Eventually the pattern is destroyed by carries in the decimal digits of the sum. If you want to go further, simply take a different fraction:

$\begin{array}{lllllllll} \frac{1}{9899} &= &0. &\underbrace{00}_{F_0} &\underbrace{01}_{F_1} &\underbrace{01}_{F_2} &\underbrace{02}_{F_3} &\underbrace{03}_{F_4} &\underbrace{05}_{F_5} &\underbrace{08}_{F_6} &\underbrace{13}_{F_7} &\underbrace{21}_{F_8} &\underbrace{34}_{F_9} &\underbrace{55}_{F_{10}} &\ldots \\ \end{array}$

Again the pattern from this point forward is obscured by carries in the sum (the next two digits are $90$ not $89$).

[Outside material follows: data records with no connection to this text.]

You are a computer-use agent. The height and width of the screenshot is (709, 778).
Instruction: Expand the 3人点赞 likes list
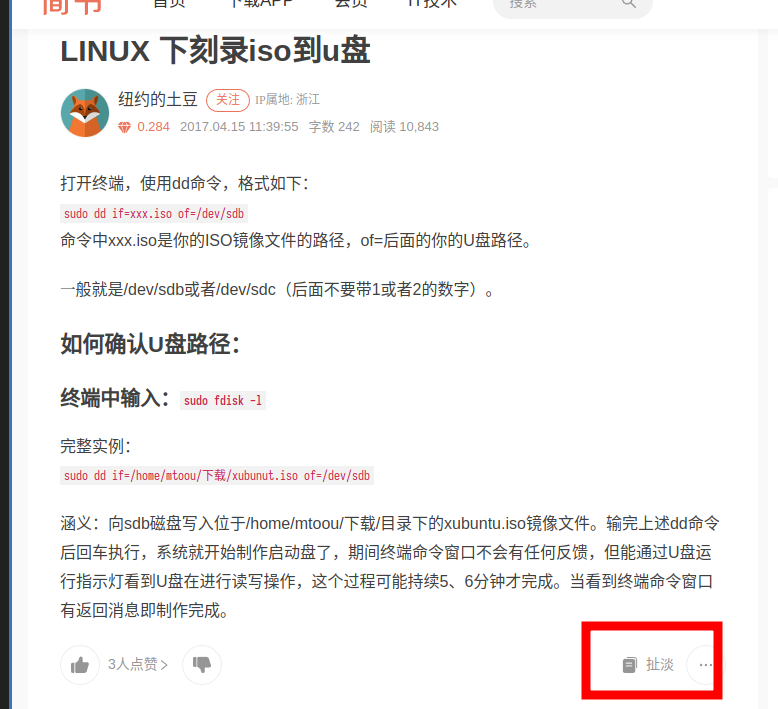tap(138, 664)
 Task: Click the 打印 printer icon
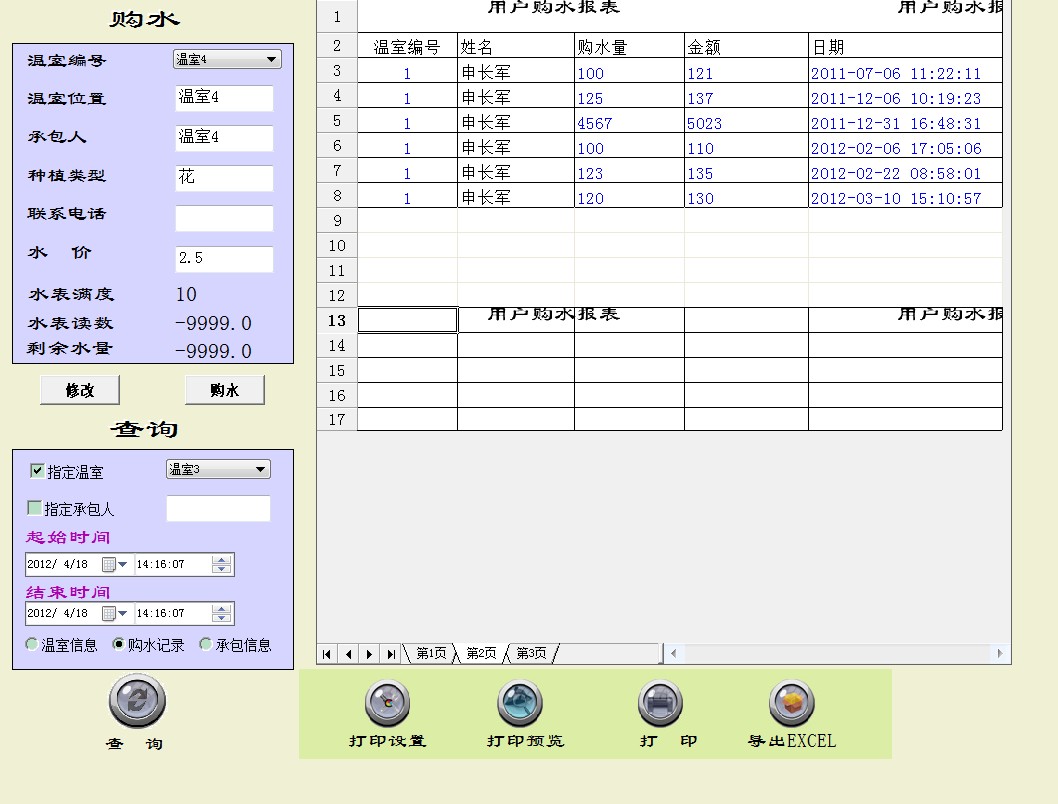coord(660,703)

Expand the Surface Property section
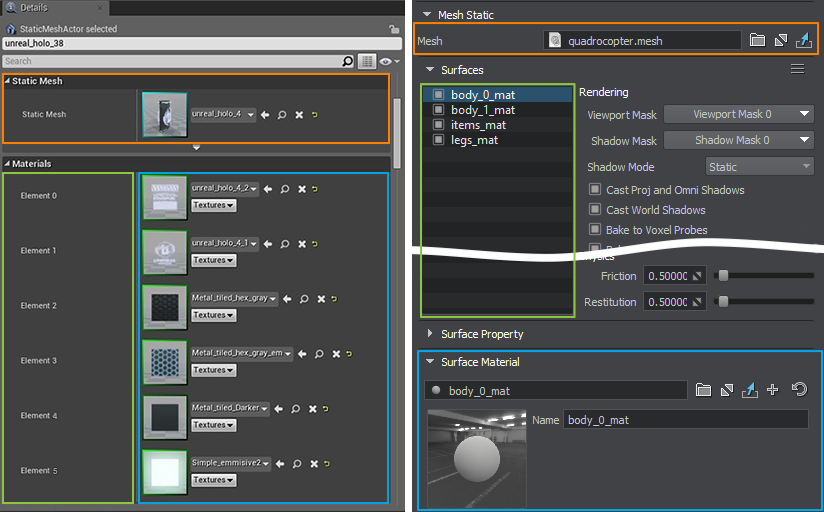482,334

These patterns are a consequence of the fact that the generating function for the Fibonacci sequence (with $F_0=0, F_1=1$) is

$$f(x)=\frac{x}{1-x-x^2}$$

and taking $x=0.1,0.01,0.001,\ldots$ ensures that the terms in the power series expansion are synonymous with places in the decimal expansion. These values of $x$ are identified with the "special" denominators $89,9899,998999,\ldots$ which are really just entries in the sequence $a_n=10^{2n}-10^n-1$ for $n=1,2,3,\ldots$.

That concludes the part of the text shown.